The wonderful years (film)

from Wikipedia, the free encyclopedia
Movie
Original title The wonderful years
Country of production Germany
original language German
Publishing year 1980
length 104 minutes
Age rating FSK 12
Rod
Director Reiner Kunze
script Reiner Kunze
production Franz Seitz
music Rolf Wilhelm
camera Wolfgang Treu
cut Barbara von Weitershausen
occupation

The Wonderful Years is a German feature film made in 1979 about the lifestyle of young GDR citizens in the mid-1970s. The director was Reiner Kunze , who filmed his literary original of the same name here .

action

August 1968, tanks of the socialist "brother states" roll through Czechoslovakia to brutally crush the flourishing socialism there with a human face. At the time, the young Cornelia was just nine years old. Seven years later, at the school in her small, Thuringian hometown, she is still feeling the consequences of this act of violence on her life as a GDR citizen. Your teachers watch with eagle eyes on any critical and off-line comment and action. They carefully note down all the utterances that could make the teenage Cornelia a traitor to socialist ideology. Because Cornelia is the daughter of Dr. Bergmanns, a translator from the Czech, who once resigned from the SED in protest against the invasion of Czechoslovakia, because GDR troops had participated in the attack along with Soviet soldiers. Cornelia gets to know the one year older and musically gifted student Stephan. Under his influence, she gradually found her own identity, which she had always sought as a young, independently thinking person. She can discuss with Stephan, exchange ideas freely and without socialist tutelage, and research the value of life in a world in which a lot needs to be changed. The escape from the socialist-bourgeois narrow-mindedness, the formulas in a dictatorial system are offered by the regular meetings with the pastor, around whom she and some of her friends gather because the man of God answers her questions and does not evade or answer with rehearsed phrases. A jointly prepared organ concert will be a key experience for the young people.
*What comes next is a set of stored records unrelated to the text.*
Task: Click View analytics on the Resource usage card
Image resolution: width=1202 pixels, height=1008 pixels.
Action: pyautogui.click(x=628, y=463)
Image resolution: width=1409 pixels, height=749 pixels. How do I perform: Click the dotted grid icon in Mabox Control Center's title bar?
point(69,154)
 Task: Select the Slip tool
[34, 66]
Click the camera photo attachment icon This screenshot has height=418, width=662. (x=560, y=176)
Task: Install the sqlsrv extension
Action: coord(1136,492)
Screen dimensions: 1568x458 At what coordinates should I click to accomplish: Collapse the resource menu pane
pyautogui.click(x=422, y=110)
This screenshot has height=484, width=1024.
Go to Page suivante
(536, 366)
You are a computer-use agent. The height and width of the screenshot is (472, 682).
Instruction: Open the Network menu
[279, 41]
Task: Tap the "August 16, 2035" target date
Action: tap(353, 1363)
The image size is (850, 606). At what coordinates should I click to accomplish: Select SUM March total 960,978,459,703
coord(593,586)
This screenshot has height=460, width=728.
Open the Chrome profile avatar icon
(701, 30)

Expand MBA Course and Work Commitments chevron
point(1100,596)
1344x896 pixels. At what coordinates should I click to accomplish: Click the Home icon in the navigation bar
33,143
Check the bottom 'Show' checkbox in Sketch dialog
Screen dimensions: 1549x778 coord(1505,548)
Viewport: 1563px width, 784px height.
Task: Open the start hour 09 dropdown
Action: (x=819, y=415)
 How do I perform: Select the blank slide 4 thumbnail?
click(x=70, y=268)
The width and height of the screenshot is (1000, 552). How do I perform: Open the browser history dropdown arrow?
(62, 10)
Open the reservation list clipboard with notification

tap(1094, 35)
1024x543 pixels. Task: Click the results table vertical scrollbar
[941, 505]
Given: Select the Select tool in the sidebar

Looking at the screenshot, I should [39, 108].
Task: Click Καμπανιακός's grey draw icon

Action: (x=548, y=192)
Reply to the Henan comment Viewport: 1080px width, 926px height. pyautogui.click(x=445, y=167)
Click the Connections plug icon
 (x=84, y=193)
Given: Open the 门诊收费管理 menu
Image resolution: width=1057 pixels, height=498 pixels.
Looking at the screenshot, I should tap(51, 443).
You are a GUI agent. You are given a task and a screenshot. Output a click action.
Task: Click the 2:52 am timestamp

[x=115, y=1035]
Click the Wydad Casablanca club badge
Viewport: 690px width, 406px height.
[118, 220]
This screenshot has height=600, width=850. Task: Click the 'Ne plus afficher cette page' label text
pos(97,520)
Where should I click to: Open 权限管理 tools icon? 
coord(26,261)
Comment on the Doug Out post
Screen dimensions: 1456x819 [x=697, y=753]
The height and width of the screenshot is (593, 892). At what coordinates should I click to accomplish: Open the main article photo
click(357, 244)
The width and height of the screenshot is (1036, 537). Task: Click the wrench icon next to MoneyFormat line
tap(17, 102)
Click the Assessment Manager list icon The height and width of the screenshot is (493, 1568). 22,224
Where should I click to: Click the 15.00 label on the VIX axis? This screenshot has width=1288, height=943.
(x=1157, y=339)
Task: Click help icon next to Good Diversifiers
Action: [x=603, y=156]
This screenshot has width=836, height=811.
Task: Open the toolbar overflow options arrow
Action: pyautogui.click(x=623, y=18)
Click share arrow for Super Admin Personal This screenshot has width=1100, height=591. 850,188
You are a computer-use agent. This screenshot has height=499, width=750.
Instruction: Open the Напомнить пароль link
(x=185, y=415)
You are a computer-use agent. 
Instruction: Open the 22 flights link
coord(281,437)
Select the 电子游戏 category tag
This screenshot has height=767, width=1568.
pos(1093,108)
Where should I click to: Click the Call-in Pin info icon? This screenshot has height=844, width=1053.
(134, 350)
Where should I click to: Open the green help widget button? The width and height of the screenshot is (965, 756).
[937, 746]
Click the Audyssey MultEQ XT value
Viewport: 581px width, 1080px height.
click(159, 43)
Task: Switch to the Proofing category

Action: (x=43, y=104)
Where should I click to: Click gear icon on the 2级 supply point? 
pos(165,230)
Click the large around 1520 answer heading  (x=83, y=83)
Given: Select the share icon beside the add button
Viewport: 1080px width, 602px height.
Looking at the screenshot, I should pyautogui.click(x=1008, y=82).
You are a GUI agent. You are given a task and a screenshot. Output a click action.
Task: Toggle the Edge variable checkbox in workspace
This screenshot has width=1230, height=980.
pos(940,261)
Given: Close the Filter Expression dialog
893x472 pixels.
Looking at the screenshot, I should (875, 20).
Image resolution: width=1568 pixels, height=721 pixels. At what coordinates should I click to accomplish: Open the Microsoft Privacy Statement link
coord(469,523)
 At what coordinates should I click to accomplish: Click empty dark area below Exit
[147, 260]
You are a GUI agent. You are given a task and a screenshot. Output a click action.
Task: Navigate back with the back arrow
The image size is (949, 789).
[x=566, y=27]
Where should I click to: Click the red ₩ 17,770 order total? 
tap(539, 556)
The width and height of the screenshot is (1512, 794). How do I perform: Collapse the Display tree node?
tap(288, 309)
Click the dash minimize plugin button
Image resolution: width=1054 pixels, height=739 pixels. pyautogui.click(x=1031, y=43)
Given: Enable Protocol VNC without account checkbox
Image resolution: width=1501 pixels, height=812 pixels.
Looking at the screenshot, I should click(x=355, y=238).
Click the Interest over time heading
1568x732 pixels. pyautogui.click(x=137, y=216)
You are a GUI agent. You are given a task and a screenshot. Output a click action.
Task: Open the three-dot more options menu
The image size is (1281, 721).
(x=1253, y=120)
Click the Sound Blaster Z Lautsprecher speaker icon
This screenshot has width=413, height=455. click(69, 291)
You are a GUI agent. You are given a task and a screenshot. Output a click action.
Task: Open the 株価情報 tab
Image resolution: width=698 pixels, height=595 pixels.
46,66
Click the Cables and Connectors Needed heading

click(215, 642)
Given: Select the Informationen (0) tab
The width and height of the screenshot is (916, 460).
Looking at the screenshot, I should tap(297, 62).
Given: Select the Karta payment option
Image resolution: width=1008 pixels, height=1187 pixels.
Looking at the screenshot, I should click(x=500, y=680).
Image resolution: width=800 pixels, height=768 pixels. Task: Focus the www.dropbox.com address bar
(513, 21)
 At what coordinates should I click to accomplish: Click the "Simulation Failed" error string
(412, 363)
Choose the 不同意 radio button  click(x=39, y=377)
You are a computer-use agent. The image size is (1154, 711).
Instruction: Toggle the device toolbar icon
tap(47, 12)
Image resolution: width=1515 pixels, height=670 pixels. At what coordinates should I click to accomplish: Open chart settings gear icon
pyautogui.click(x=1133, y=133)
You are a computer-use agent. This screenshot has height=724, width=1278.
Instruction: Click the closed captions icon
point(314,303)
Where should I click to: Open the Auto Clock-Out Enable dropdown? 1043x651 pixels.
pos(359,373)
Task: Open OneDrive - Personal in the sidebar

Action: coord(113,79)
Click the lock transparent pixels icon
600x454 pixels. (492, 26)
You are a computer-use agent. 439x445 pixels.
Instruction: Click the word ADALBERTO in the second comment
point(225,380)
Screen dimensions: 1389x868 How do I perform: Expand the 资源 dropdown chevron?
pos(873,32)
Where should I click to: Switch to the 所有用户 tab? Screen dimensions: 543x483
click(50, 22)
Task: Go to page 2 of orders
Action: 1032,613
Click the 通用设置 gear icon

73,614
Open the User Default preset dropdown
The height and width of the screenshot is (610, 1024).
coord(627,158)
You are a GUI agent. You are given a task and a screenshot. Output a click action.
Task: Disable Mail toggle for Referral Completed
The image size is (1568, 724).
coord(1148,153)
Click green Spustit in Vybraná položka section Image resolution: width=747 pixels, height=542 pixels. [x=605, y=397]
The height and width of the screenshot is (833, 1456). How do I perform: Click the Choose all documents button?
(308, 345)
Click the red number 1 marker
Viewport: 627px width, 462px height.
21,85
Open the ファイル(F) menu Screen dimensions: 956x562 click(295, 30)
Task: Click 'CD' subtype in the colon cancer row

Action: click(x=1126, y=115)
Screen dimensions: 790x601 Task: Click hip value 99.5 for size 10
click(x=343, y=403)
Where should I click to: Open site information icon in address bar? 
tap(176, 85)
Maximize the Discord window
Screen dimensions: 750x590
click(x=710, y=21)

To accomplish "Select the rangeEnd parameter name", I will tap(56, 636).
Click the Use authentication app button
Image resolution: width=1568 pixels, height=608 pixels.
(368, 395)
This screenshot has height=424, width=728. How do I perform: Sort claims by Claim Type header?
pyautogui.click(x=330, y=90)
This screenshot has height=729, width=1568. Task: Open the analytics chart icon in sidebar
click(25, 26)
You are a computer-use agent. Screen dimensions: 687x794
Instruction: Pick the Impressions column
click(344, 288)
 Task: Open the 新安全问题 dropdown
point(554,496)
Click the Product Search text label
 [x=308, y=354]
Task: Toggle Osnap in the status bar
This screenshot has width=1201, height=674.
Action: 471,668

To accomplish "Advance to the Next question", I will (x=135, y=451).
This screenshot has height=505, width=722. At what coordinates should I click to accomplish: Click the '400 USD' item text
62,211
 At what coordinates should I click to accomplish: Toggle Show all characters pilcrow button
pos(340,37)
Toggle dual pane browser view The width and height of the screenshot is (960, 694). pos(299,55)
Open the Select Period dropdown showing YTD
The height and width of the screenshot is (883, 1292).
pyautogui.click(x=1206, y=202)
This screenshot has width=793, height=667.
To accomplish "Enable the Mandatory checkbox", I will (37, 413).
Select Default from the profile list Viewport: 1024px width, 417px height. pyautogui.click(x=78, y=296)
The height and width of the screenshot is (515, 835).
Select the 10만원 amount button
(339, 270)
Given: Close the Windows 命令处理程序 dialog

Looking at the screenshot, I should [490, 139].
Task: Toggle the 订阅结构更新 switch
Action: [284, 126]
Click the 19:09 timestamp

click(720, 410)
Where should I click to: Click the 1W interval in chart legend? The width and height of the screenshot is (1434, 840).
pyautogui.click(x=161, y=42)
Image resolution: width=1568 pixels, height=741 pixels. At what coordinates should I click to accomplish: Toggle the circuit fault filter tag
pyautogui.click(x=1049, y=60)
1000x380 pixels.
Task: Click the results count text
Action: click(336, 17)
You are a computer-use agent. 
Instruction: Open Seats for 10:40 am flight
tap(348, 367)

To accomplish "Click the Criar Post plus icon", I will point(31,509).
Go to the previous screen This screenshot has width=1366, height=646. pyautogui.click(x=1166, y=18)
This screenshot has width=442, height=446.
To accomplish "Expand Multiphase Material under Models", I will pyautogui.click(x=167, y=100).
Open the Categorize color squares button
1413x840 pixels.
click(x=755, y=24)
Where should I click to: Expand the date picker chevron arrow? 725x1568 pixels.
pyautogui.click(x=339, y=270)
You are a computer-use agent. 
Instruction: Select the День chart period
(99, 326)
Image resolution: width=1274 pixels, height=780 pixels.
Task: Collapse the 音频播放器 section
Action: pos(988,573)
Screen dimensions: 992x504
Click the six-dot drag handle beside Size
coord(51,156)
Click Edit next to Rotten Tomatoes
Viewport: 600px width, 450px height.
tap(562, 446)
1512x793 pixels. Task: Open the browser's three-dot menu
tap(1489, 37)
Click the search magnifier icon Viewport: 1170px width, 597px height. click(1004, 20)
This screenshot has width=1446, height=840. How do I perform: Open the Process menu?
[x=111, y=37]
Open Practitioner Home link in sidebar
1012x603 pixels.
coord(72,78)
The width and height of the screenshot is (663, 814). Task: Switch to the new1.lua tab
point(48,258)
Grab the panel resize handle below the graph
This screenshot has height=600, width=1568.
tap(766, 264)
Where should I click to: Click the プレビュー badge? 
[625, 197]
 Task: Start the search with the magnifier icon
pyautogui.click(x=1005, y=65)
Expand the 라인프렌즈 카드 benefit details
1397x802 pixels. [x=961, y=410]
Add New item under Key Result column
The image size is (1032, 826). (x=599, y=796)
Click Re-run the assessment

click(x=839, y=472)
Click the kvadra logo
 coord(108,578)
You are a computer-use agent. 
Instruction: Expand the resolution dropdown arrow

Cornelia's conversations in the rectory and her commitment to the organ concert lead to the state's distrust of the headstrong woman growing ever stronger; for the socialist ideology reacts extremely critically, sometimes even aggressively, to independently thinking and acting individuals in a country in which the mass is everything and the individual is nothing. Cornelia's specially built, internal value structure, over which the SED has neither influence nor access, is seen by the regime as a constant threat, which has top priority to be eliminated. One day the state organs see an opportunity to make an example of one of the young people who are perceived as unruly, namely Stephan. After a critical statement on his part to his headmaster, a member of the SED, the young man was deprived of the opportunity to concentrate fully on music professionally in the future. Despite their intense relationship, which has turned into love, Cornelia cannot prevent her Stephan from an act of desperation. At the moment of his death she collapses. Cornelia organizes an ostentatious act of mourning and silent protest, all classmates wear black ribbons. But soon she too sees no way out for herself and decides to follow Stephan and to escape the murderous narrowness, also and above all in the heads of the party comrades, in this country in the ultimate way. At the end of the film there is a car with the hazard warning lights on: At the last moment, Cornelia's parents were able to save their daughter from following Stephen's act of desperation. But the question remains whether in the GDR in 1979, when this film was made, there is actually still hope for young people with their own ideas and thoughts.

Production notes

The wonderful years is a film-television production and was shot on 42 days from June 5 to July 27, 1979. The film passed the FSK on December 6, 1979 and was premiered on February 29, 1980 in Berlin, Hamburg, Nuremberg and Bayreuth .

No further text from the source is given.